Kül kanatlı, soluk ciltli, kor gibi gözleri olan küçük bir meleğin ölümü kimseyi üzmedi. Zaten kimse ile konuşmaz hatta el kol hareketleri yapardı herkese. Ah yazık sana küçük melek. Dilsiz olabileceğin kimsenin aklına gelmedi.

Bacaklarımı sana veriyorum. Koş git en uzak diyarlara. Zihnimi sana veriyorum zaten senden başka hiçbir şey düşünmüyor. Kalbimi sana veriyorum. Al bütün sevgiyi ve aşkı ben baş ederim bu hüzünle.

Uyuyamayanlar hayalleri olmayanlar değildir, hayalleri mahvolanlardır.

Ellerimde tozlu, yapma, kırık çiçekler var. Sevgilim olduğun yerde soğuk bir taş ve kuru toprak var. Yüreğimdeki bu acı tüm karanlıklara denk. Sadece kalbimi dolduran hissiz ve yaban bir hüzün var.

Yüreğim sıkışıyor, hissedemiyorum seni. Nerelerdesin, ne yapıyorsun, kiminlesin bilmiyorum! Adınla çığlıklar atıyor isyanlar diziyorum. Diğer insanlar ise notalarımla dans edip kahkaha atıyor.

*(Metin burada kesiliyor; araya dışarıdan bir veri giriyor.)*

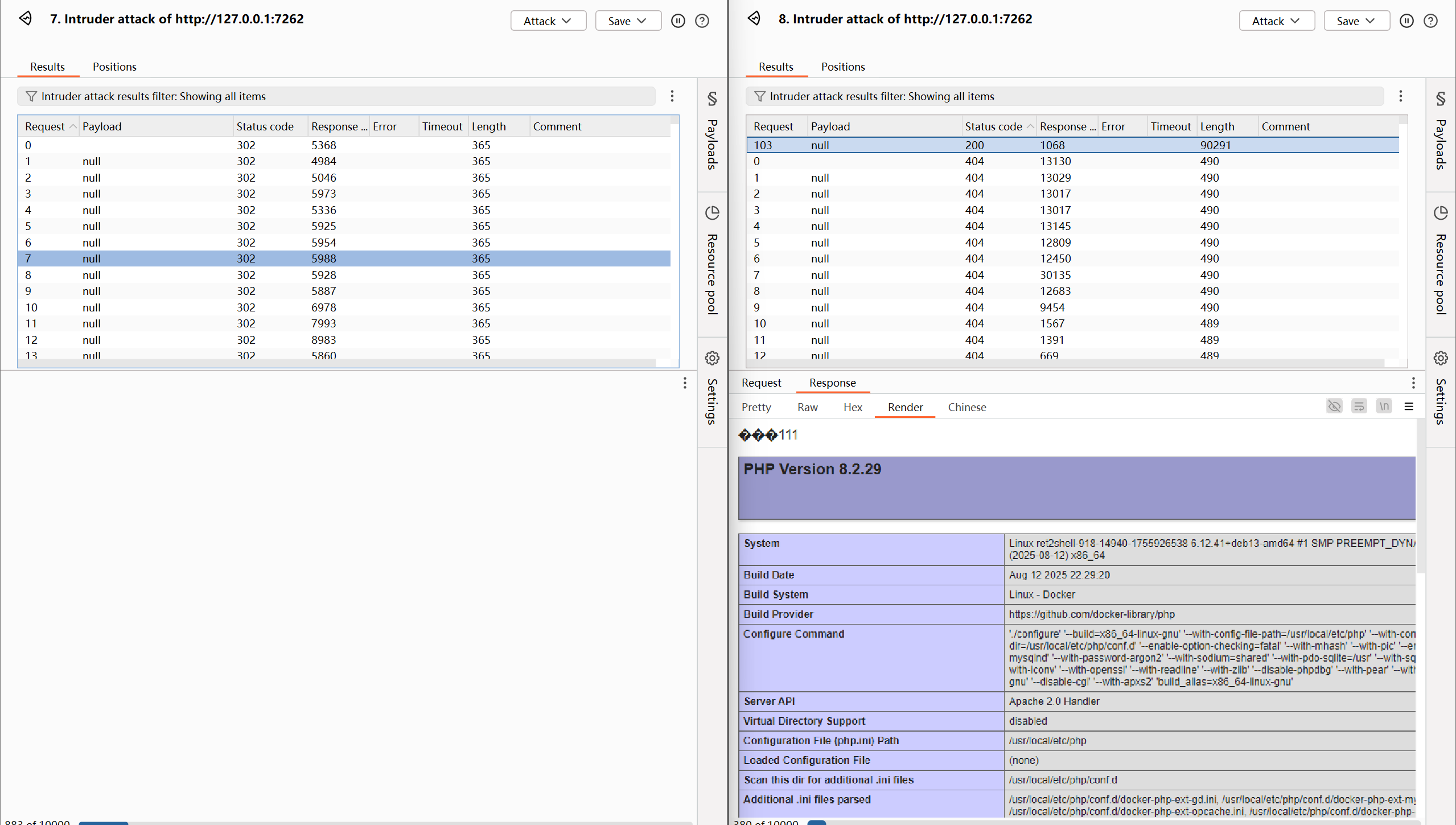Expand the Save dropdown in attack 8

click(x=1356, y=21)
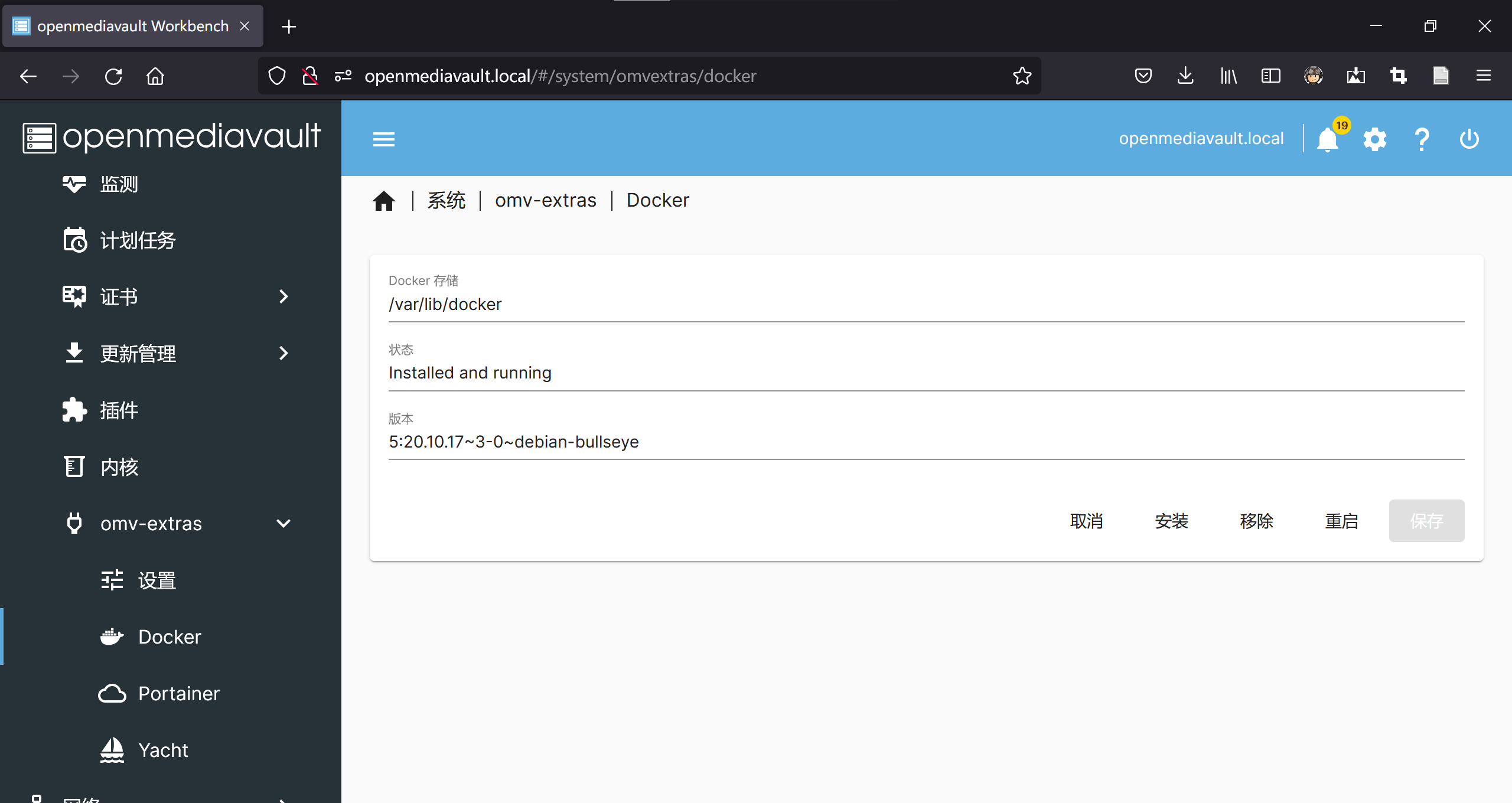Click omv-extras breadcrumb link

546,201
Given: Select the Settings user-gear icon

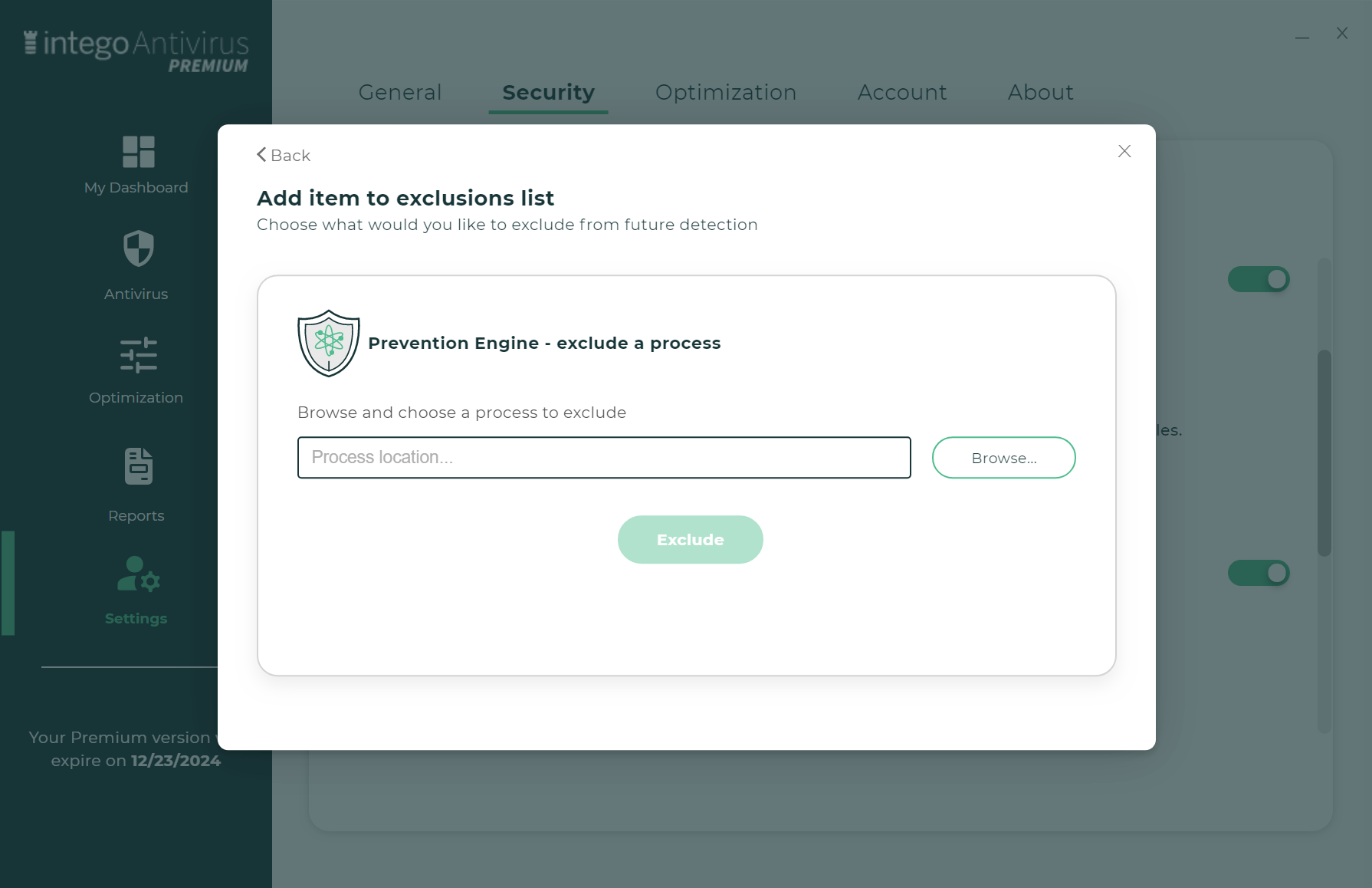Looking at the screenshot, I should 139,574.
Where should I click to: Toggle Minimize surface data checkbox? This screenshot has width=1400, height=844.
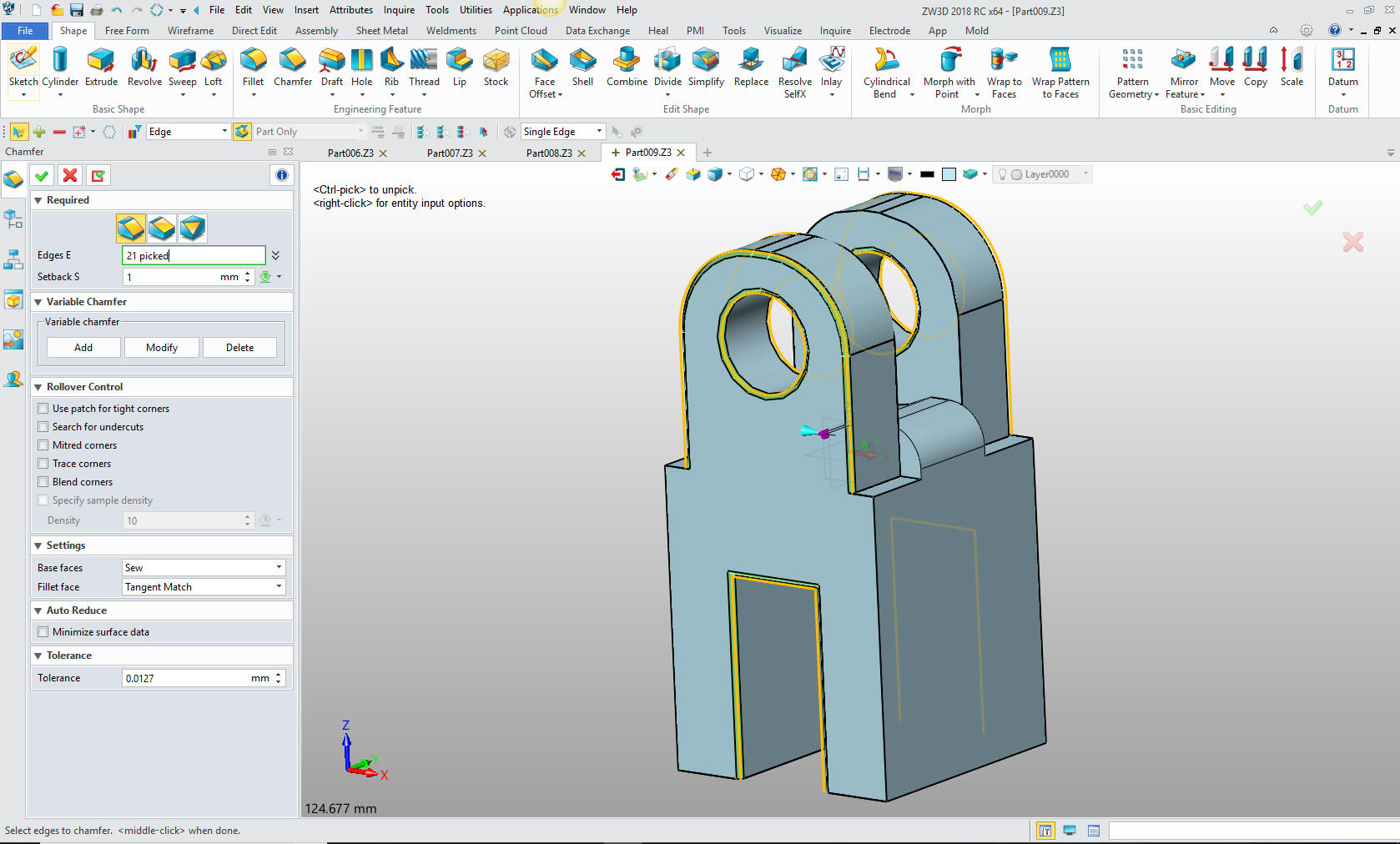[x=43, y=632]
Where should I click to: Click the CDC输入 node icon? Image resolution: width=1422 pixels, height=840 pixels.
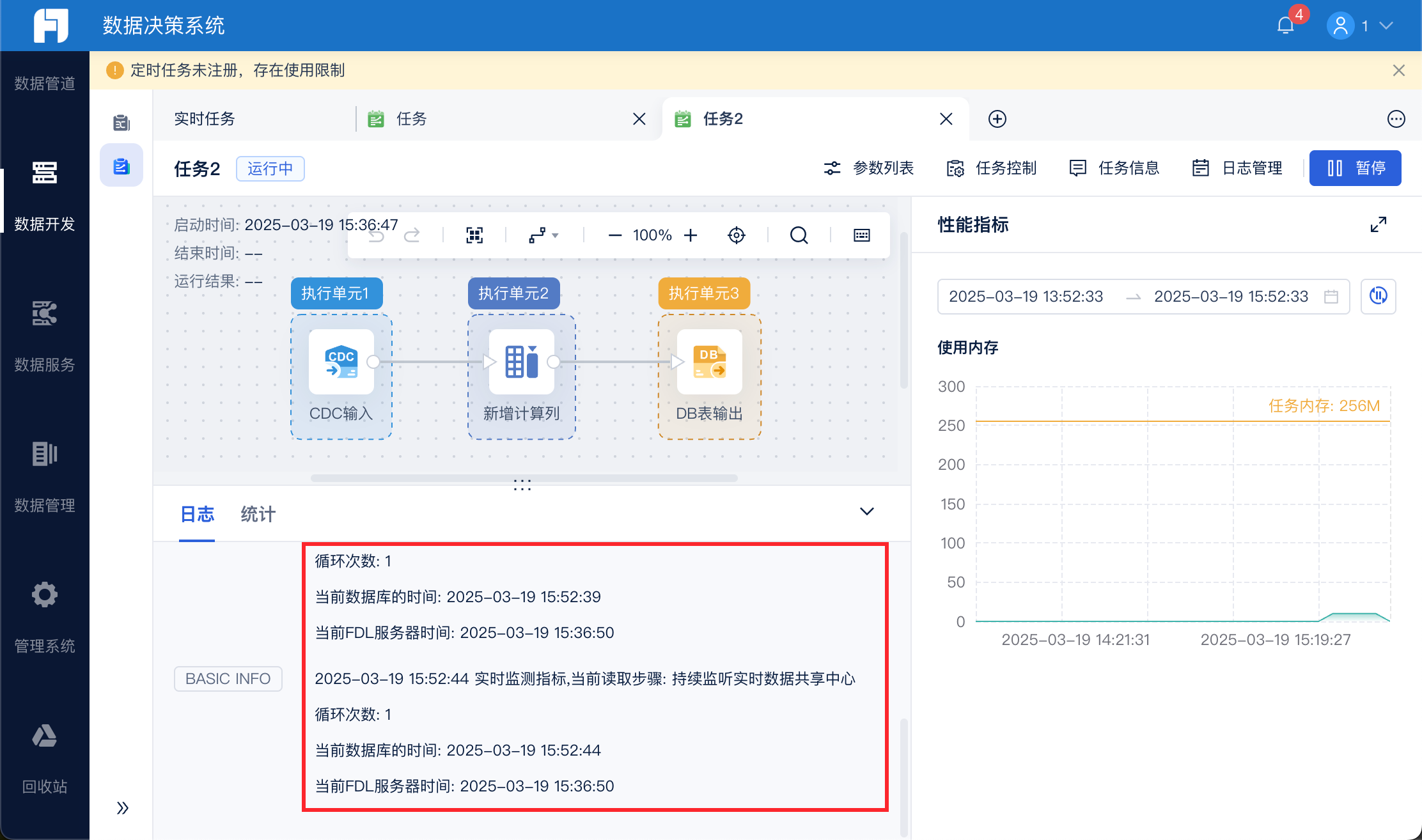tap(341, 362)
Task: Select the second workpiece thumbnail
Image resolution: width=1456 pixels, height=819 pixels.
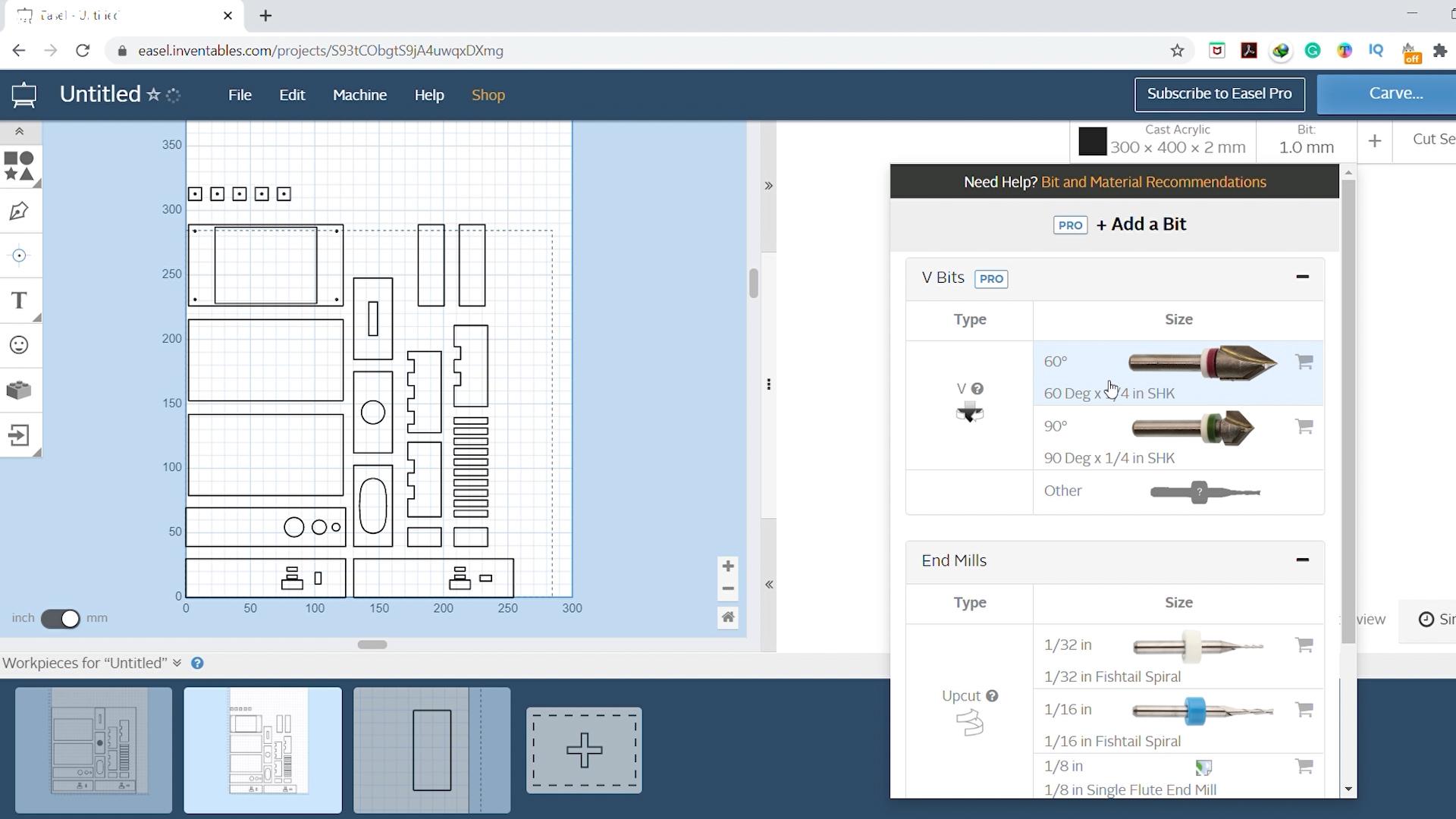Action: (x=263, y=747)
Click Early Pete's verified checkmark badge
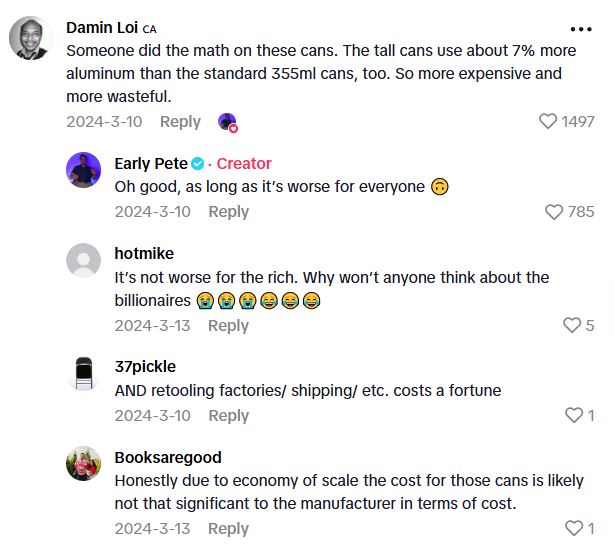Image resolution: width=614 pixels, height=552 pixels. coord(198,163)
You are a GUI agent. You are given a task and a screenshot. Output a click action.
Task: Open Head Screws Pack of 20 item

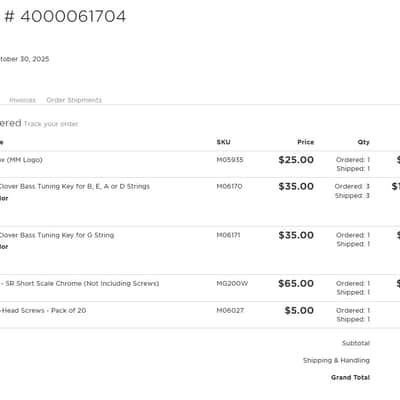[43, 310]
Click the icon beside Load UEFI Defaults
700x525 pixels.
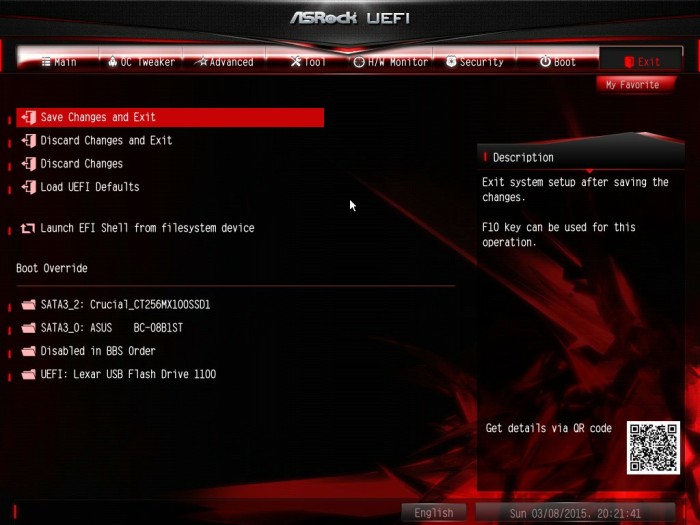tap(29, 187)
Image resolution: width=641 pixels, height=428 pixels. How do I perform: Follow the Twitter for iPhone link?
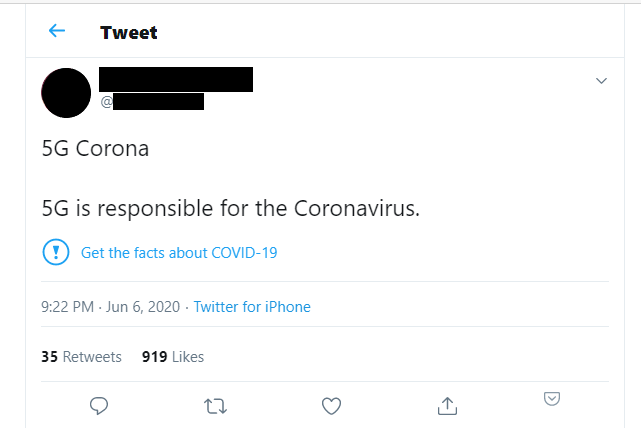(x=252, y=307)
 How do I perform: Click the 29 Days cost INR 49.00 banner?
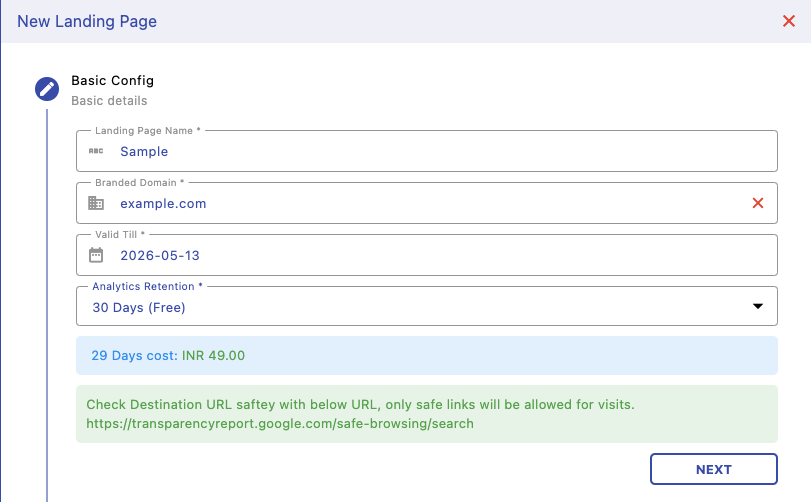click(x=427, y=355)
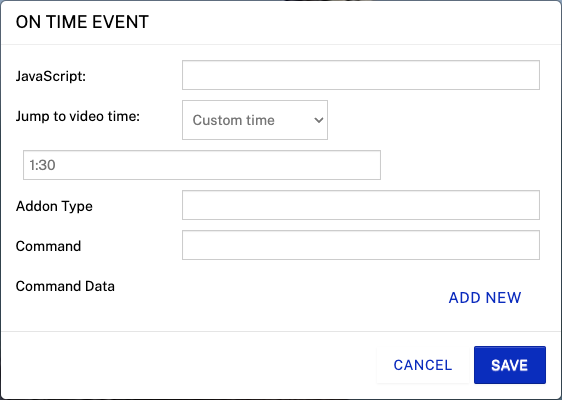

Çok seviyordum. Uğurunda ölümle bile yüzleşecek kadar çok seviyordum. Beni yalnızlığın soğuk tenine mahkum eden sensin. Umarım yüreğini bir daha hiç ısıtamazsın.

Bir çukur var önümde. Gölgeler dans eder içinde. Derler ki o çukurun içinde hüzün dağları’nın ardında aşkın öz diyarı var. Çok korkuyorum o çukurdan…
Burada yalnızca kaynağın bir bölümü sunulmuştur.